There was a time when John wanted to learn how to fly hang gliders. There was no way to stop him. I knew that the more I tried to stop him, the more he would insist on doing it. So I kept quiet, and prayed. Then one morning, he came back early - meaning he did not go hang gliding even though he left for that purpose.
He told me that he was too early for hang gliding and when he arrived at his instructor's place, the guy was still cleaning his kite. The guy was in shorts, and all his scars were visible. He told John about the different scars on his legs and body and what caused them - all from hang gliding accidents. John decided that he did not want to learn hang gliding anymore. :)
Another time, John wanted to go sky jumping. (What’s with this man?) He took all of us, our three daughters and myself, to Tanauan, Batangas, where his friend’s son was teaching it. He already knew I would not do it, but he was able to convince at least two daughters to try it with him.
I’m timid when it comes to adventures, but I made great effort, especially when my children were very young, not to show or transfer my fears, or my lack of courage, to them. I did not want them to be fainthearted like me. I wanted them to have as much fun as their dad was. Although scared, I said yes to the scariest rollercoaster rides, was John’s first passenger on an ultralight, went up to the sky in a glider (not hang, but a real one), was first to hop on cable cars, went scuba diving, spelunking, approached and touched all sorts of strange animals – whatever adventures we faced. I just kept quiet and prayed for our safety, and said my silent “thank you’s” when my feet touched the ground again.
That morning, my children were older and I felt I did not have to show any more false bravado. John greets his pilot-friend, Mannie Baradas, who in turn introduces us to his son who teaches sky jumping. But this young man was in a wheelchair! “My God,” I was screaming silently in my head. He must have seen my reaction to the sight of him, and so he reassured me that he was not teaching today. He had a “little” accident while skydiving, he said, so his other instructor, would take over giving lessons that day. “Oh, thank God,” I said again in my head, “maybe there’s somebody else who has better judgment, or better timing, or whatever it is that you need to avoid breaking your bones while sky-jumping.”

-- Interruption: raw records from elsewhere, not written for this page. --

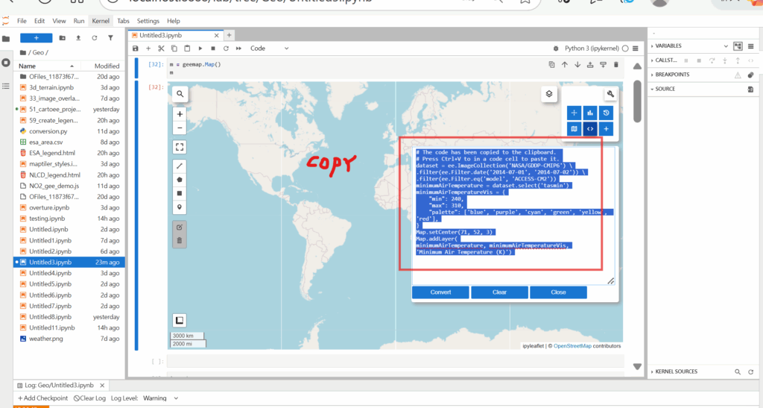Click the restart kernel icon in toolbar

tap(225, 48)
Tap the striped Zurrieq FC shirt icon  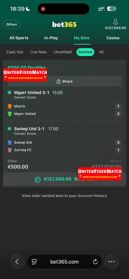tap(10, 150)
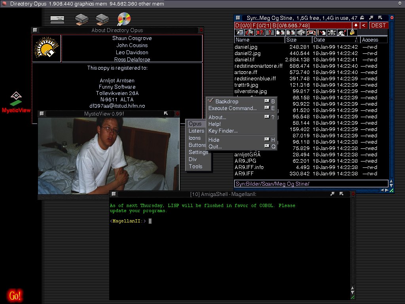The image size is (405, 304).
Task: Click the skull and crossbones toolbar icon
Action: pyautogui.click(x=332, y=32)
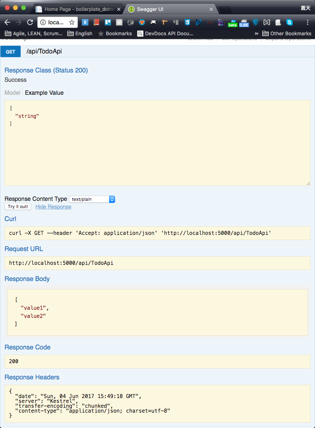Screen dimensions: 315x428
Task: Expand the hidden bookmarks overflow chevron
Action: click(x=256, y=34)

Mannie’s son called the other instructor to come out, and he was in crutches!!! At that point, even John did not think it was a good idea to try sky jumping. I did not have to make excuses for not signing up for lessons, John and the girls took care of that. I think that day we decided to go sailing in nearby Talisay, but when we think of adventures and misadventures, we still talk about our close encounter with sky jumping that day.